## WHAT YOU HAVE TO DO
Extract the data from the line containing "You are a GUI" through the line containing "pyautogui.click(x=1727, y=99)", both lines included, and reproduce them without any change.

## DATA SUPPLIED
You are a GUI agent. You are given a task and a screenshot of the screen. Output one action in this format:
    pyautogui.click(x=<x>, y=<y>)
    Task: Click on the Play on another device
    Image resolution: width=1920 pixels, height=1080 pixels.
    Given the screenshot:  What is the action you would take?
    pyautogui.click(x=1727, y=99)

==

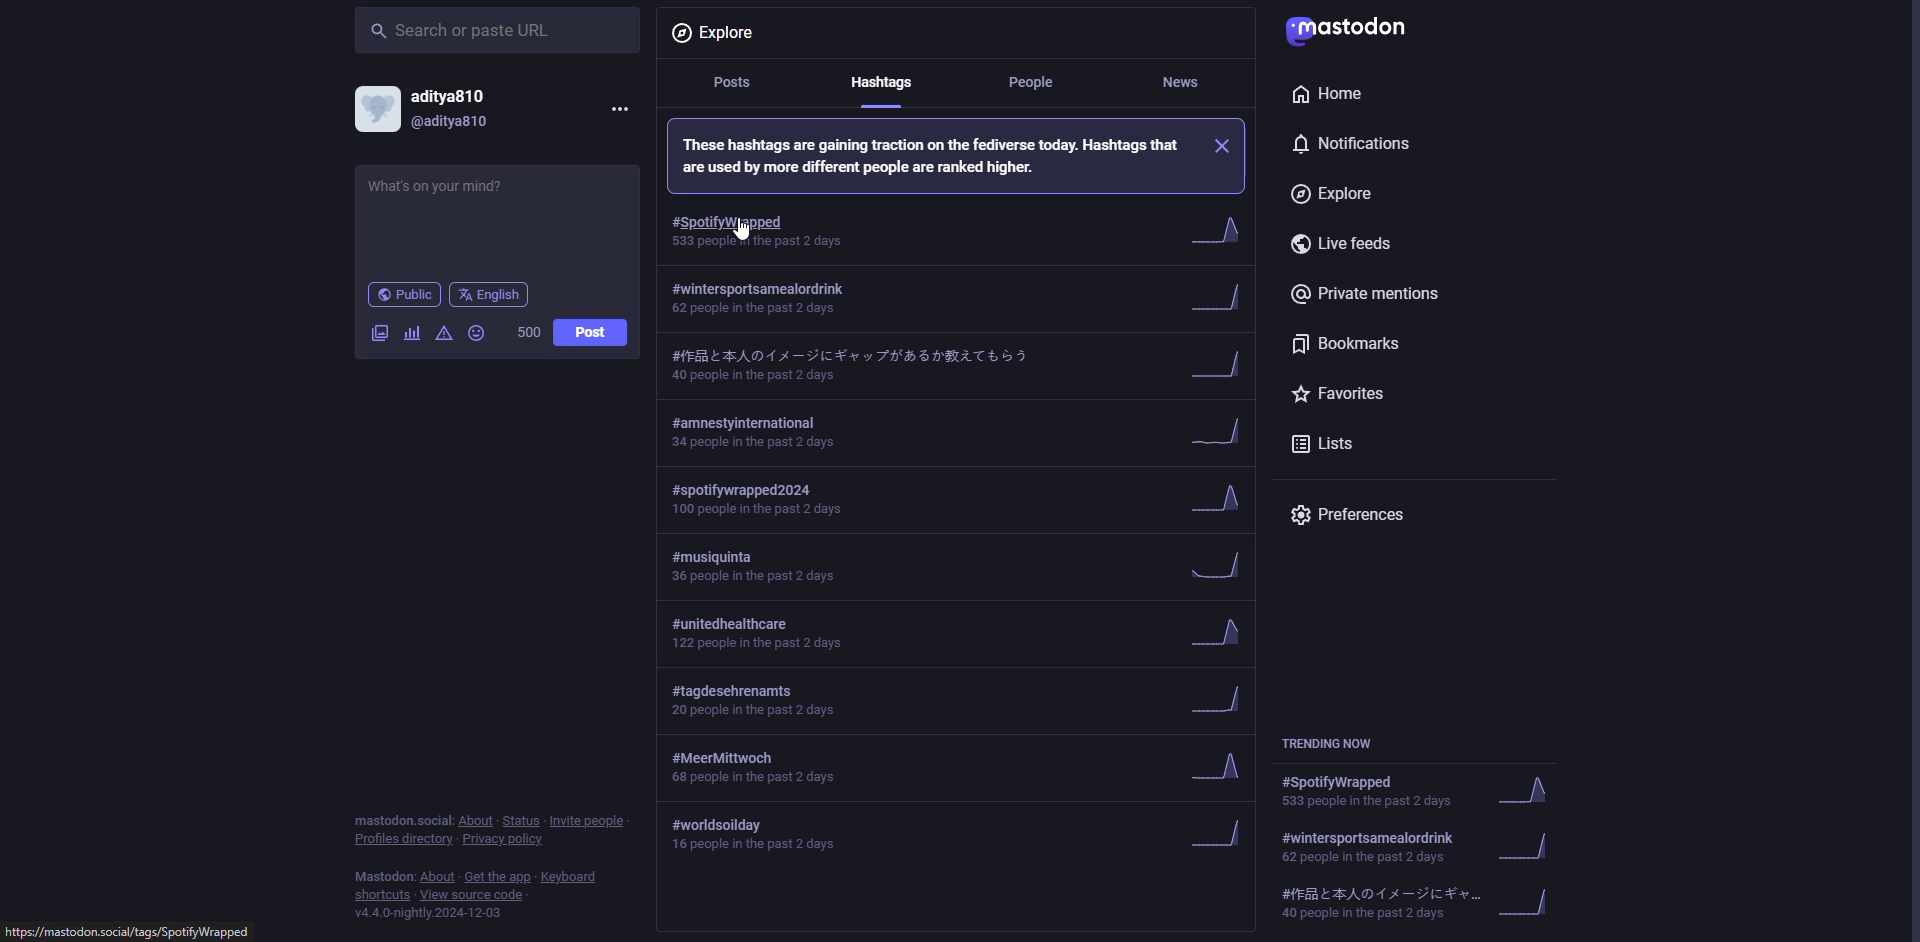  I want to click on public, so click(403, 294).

## RESPONSE
You are a GUI agent. You are given a task and a screenshot of the screen. Output one action in this format:
    pyautogui.click(x=<x>, y=<y>)
    Task: Click on the Play on another device
    Image resolution: width=1920 pixels, height=1080 pixels.
    Given the screenshot:  What is the action you would take?
    pyautogui.click(x=1727, y=99)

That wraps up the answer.